▶ **EXCERPTED TEXT**:
★ ★ ★
In short, you can see that I need to process any user files as they are being written to disk.

Here is my problem. I want to use C# for this task, but I am not sure if it has the ability to meet my requirements. Everything I have seen on the net is geared towards lower-level C programming, which I specifically want to avoid due to time constraints for this project. Anyone aware of how to easily do this task in C#? Is it even feasible (ie too high-level a language, too slow a language etc.)?

A: 

Have you looked at the FileSystemWatcher?

boz
A: 

C# can easily do this. Look at the FileSystemWatcher class (http://msdn.microsoft.com/en-us/library/system.io.filesystemwatcher.aspx).

JSBangs
FileSystemWatcher would tell you when a file was being modified, but you would have to set one up on **every** folder you wanted to watch.
Robert Harvey
This would be true of any solution, most likely. In any case, there's nothing (other than performance implications) keeping you from doing a recursive watch on the entire drive.
JSBangs
+1  A: 

Performance won't be the issue. I guess I'd question the entire process- it sounds like a recipe for disaster. You can easily hack something together in C# using a FileSystemWatcher in a matter of minutes, but it will be fraught with issues. AV software is bad enough about locking files and screwing up various software, and it's not even trying to modify the file. How do you know when the other app is "done" writing the file? What do you do when you've got the file locked and something else breaks because it can't get access?

nitzmahone
I read somewhere that this can monitor only 80 files in a directory due to buffer limitations. That won't really scale up for me. How would an AV solution do this? Do they replace lower level DLLs so as to be involved in individual file transactions?
★ ★ ★
▶ **MATERIAL**:
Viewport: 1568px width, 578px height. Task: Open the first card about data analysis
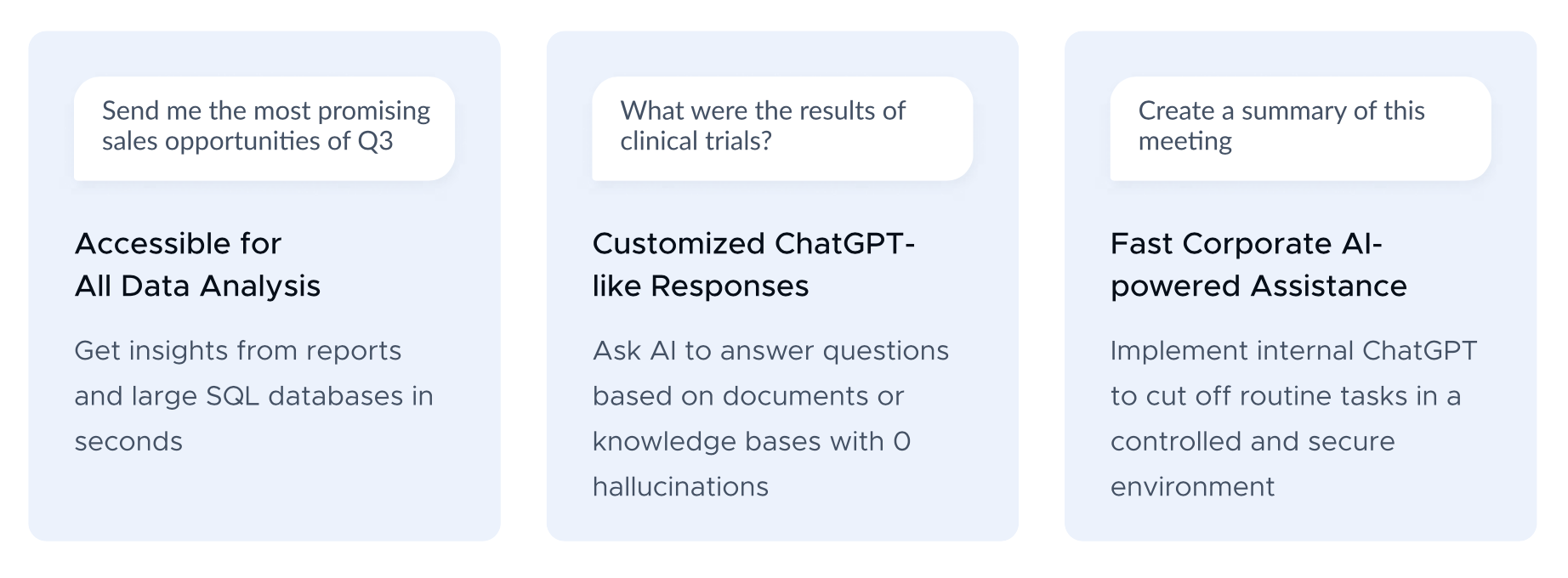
★ ★ ★
▶ **DIRECTION 1**:
In the file-monitoring thread, how many files does the last comment say can be monitored in a directory because of buffer limitations?
▶ **DIRECTION 2**:
List each username that signs a post or comment in the file-monitoring thread, naming each one once.
▶ **DIRECTION 3**:
Write a continuation of the file-monitoring thread, starting right after its final comment.
The data here has no role in any of these tasks.

▶ **WRITTEN REPLY 1**:
Only 80 files.

▶ **WRITTEN REPLY 2**:
boz, JSBangs, Robert Harvey, nitzmahone

▶ **WRITTEN REPLY 3**:
Smurf
Not really- where you get into trouble with FSW is when many files in the directory change all at once- it can lose changes. AV uses storage filter drivers and shim-patching I/O libraries in memory (depends on vendor). You can't (legally) do that in managed code. I've made it work before, but it's a REALLY bad idea, and you have to be Mr. Wizard to keep it running. Seriously, I'd rethink the whole approach (do it with save events as an office addin or something). Doing it after the fact will be a nightmare for real users. Patching Office doc props requires exclusive access to the file anyway.
nitzmahone
You raise good points... Changes to the idea: * Monitor files creation or modification * Analyze files for content -- Office was an example, but we need to monitor pretty much any file type * Either raise an alert, if certain content exists, or possibly just block the change. I must ask for more help ;-): 1) Is there a library for content scanning of any file type? Eg. I want to use a RegEx query to find sensitive text in either a Doc or HTML file 2) Is there a way to 'undo' file operations based on FileSystemWatcher output. eg. Can I undo a file copy if file content policy was breached?
Smurf
For the content digging, you'd use registered IFilters (it's what indexing /search uses). The "alert-y" thing would be reasonable. You could probably rig something up with Volume Shadow Copy's saved versions to "undo" the save, but that also sounds like a good way to trash your user's data...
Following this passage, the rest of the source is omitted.